EXTRACT TO READ section start

Even if all of us agree to work less, I can't see that the agreement will last. As a matter of fact, it hasn't. Every October, in both Australia and New Zealand, we have a Labour Day holiday, which is supposed to mark the advent of the 40-hour work week. 40 hours was thought to be a reasonable time to work, leaving enough hours in the day to spend with your partner and children, allowing you leisure in the weekends, and yet giving you enough time to earn a decent wage. Even then, the 40-hour-week worker depended on having someone else to run their home and look after their children.

I genuinely can't see a way through this problem of balancing work and life. Some people have suggested that it's only 10 or so years out of my working life, and that I have pelnty of time to race ahead doing worthwhile work when the children are grown. However I expect it will take more than 10 years; my experience so far is that my children need me more as they get older, and even if they don't need me to take part directly in what they are doing, they need me, or their dad, around, as a solid, tangible, centre to their home lives. I recall this getting worse (or better!) with teenage years, when on nine days out of ten, a teenager doesn't really care if Mum or Dad is there or not, but on that tenth day, they need time and talk, for whatever reason. And no matter what their emotional needs, younger teenagers (say 15 and under) really do need to be supervised, most of the time, even if just in an "I can hear what you're doing" fashion, or you get the meth-lab in the backyard problem. So, given that I have three children, and there's a three year gap between Miss Ten and the Misses Seven, and that I think that the girls will need on-going parental presence in their day-to-day lives until they are about 15, then that's 18 years where Mr Strange Land and I have to allow someone's career to be back-burnered, or where we have to take turns with stepping out of the full time work force for a time, with the consequent hit on our incomes and our retirement savings and all of that.

EXTRACT TO READ section end
SOURCE MATERIAL section start

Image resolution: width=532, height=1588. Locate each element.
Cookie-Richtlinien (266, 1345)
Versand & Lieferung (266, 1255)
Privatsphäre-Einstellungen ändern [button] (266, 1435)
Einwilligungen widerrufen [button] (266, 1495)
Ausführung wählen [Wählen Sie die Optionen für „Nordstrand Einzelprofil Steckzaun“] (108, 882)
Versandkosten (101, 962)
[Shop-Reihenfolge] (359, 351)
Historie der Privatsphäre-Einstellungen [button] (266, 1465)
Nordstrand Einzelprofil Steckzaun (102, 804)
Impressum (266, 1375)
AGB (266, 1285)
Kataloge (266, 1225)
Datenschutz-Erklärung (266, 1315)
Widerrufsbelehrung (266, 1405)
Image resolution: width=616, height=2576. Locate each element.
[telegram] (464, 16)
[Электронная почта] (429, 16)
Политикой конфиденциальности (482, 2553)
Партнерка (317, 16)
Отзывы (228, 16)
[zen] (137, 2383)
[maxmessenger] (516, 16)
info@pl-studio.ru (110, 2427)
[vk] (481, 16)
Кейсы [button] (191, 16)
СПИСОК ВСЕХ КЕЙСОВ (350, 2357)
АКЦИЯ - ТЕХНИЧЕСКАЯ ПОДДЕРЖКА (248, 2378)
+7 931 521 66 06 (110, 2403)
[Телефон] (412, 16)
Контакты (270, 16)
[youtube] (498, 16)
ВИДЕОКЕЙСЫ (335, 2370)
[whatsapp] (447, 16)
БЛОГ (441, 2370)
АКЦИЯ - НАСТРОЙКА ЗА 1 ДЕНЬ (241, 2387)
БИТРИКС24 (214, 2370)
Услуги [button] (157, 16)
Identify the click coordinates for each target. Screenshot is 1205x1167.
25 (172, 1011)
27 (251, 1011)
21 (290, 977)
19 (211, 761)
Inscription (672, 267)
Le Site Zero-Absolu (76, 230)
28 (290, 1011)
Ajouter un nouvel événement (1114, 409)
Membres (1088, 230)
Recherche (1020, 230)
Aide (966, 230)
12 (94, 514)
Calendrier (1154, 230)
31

SOURCE MATERIAL section end

> [DIRECTIONS]
(A) From the passage on balancing work and family, reproduce the part that opens with the words containing "Even if all" and closes with "after their children.".
(B) Answer these questions using the passage on balancing work and family:
(i) In what month do Australia and New Zealand hold the Labour Day holiday?
(ii) How many children does the writer have?
(iii) Until about what age does the writer think the girls will need ongoing parental presence in their day-to-day lives?

> [ANSWERS FOR THE EXERCISE]
(A)
Even if all of us agree to work less, I can't see that the agreement will last. As a matter of fact, it hasn't. Every October, in both Australia and New Zealand, we have a Labour Day holiday, which is supposed to mark the advent of the 40-hour work week. 40 hours was thought to be a reasonable time to work, leaving enough hours in the day to spend with your partner and children, allowing you leisure in the weekends, and yet giving you enough time to earn a decent wage. Even then, the 40-hour-week worker depended on having someone else to run their home and look after their children.

(B)
(i) October
(ii) Three
(iii) About 15